» Text excerpt
Using Javascript's atob to decode base64 doesn't properly decode utf-8 strings

273,776

Solution 1

The Unicode Problem

Though JavaScript (ECMAScript) has matured, the fragility of Base64, ASCII, and Unicode encoding has caused a lot of headache (much of it is in this question's history).

Consider the following example:

const ok = "a";
console.log(ok.codePointAt(0).toString(16)); //   61: occupies < 1 byte

const notOK = "✓"
console.log(notOK.codePointAt(0).toString(16)); // 2713: occupies > 1 byte

console.log(btoa(ok));    // YQ==
console.log(btoa(notOK)); // error

Why do we encounter this?

Base64, by design, expects binary data as its input. In terms of JavaScript strings, this means strings in which each character occupies only one byte. So if you pass a string into btoa() containing characters that occupy more than one byte, you will get an error, because this is not considered binary data.

Source: MDN (2021)

The original MDN article also covered the broken nature of window.btoa and .atob, which have since been mended in modern ECMAScript. The original, now-dead MDN article explained:

The "Unicode Problem" Since DOMStrings are 16-bit-encoded strings, in most browsers calling window.btoa on a Unicode string will cause a Character Out Of Range exception if a character exceeds the range of a 8-bit byte (0x00~0xFF).


Solution with binary interoperability

(Keep scrolling for the ASCII base64 solution)

Source: MDN (2021)

» Dataset excerpt
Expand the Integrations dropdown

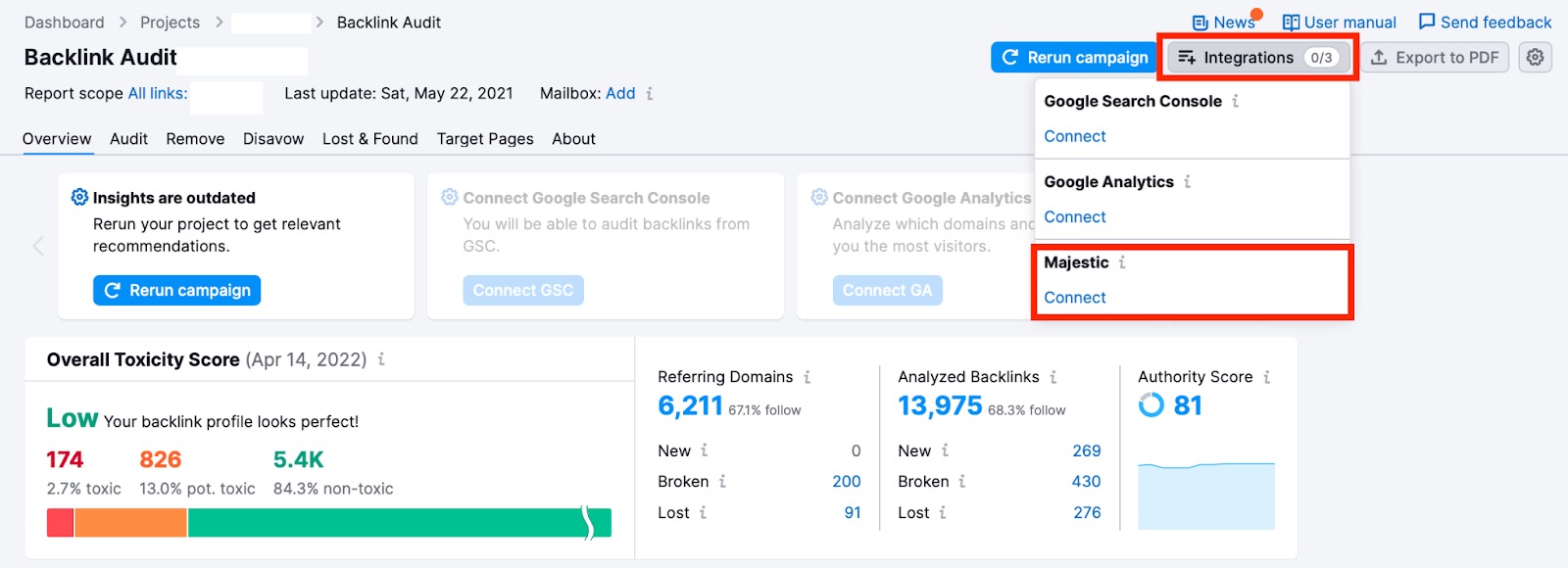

» Work to complete
[1] Can you sum up the post on Base64 and Unicode in two sentences?
[2] Answer these about the post on Base64 and Unicode:
(a) What does btoa(ok) log in the example?
(b) What hexadecimal code point is logged for "✓"?
(c) What range of an 8-bit byte does the old MDN article give?
[3] Could you rewrite the post on Base64 and Unicode, starting with "The Unicode Problem" and going on through "this question's history).", renaming "headache" to "trouble"?

» Answers for this exercise
[1] Base64 expects binary data, so btoa() throws an error on a string containing a character that occupies more than one byte, such as "✓", while a one-byte character like "a" encodes to "YQ==". A now-dead MDN article called this the "Unicode Problem": because DOMStrings are 16-bit-encoded, calling window.btoa on a Unicode string in most browsers causes a Character Out Of Range exception if a character exceeds the 8-bit byte range.

[2]
(a) YQ==
(b) 2713
(c) 0x00~0xFF

[3]
The Unicode Problem

Though JavaScript (ECMAScript) has matured, the fragility of Base64, ASCII, and Unicode encoding has caused a lot of trouble (much of it is in this question's history).